For anime fans it all won’t matter. The film is a sight to behold. It’s gorgeous but flaccid in its thinking and plotting.
Nate’s Grade: B-
Kissing Jessica Stein stars Jennifer Westfeldt as the perfectionist title heroine searching for true love in the Big Apple. She answers a personal ad sent by Helen (Heather Juergensen), an art gallery manager trying her hand at women for the first time. What begins in comedic awkwardness turns to the fires of passion. Which leads to much more awkwardness as Jessica attempts to keep her secrets and the true identity of her “friend” from her mother.
Juergensen and Westfeldt wrote the script based on characters they have nurtured for several years, and their comfort level with the material shows. Each gives a wry and charismatic performance, with Westfeldt proving herself an acting revelation. It must be nice for her to have something else to her résumé than being one of the “girls” in Two Guys, A Girl and a Pizza Place.
Kissing Jessica Stein tiptoes a fine line with some characters possibly becoming gay or Jewish stereotypes; however, they never do fall into the abyss of Caricature Land. Tovah Feldshuh, playing Jessica’s mother, might make you wince at the thought that she’d be mired as a Mike Myers “Coffee Talk” portrait.
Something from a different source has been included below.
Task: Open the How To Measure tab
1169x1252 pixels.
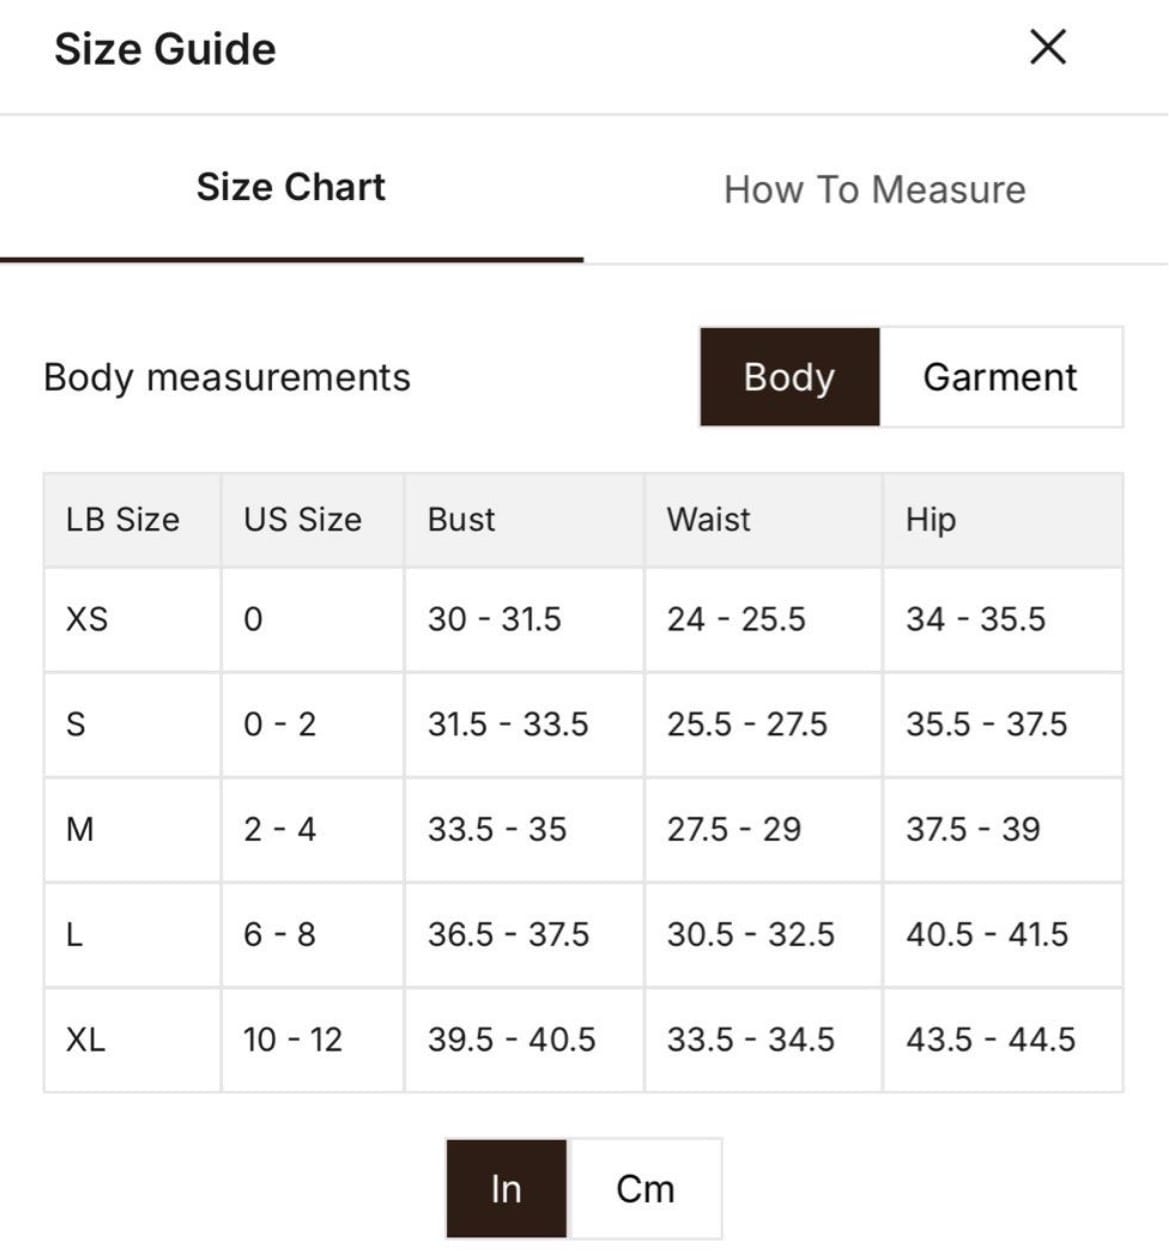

But she has scenes where she shows real tenderness that is very affective.
At times the movie feels a bit too wrapped up in its own precocious-ness. There’s even a standard montage of bad dates that becomes annoying much sooner than it ends. Those looking for deep lesbian issues needn’t apply here. Kissing Jessica Stein hits its targets on a surface level, which can be deemed appropriate for an innocuous romantic comedy. The downer closing 10 minutes seems to come from nowhere and betray the feel of the movie.
The film plays by conventional rules for the most part but these don’t diminish the healthy humor in the least. Kissing Jessica Stein is a charming and fun experience and would serve as a good date movie for prospective couples.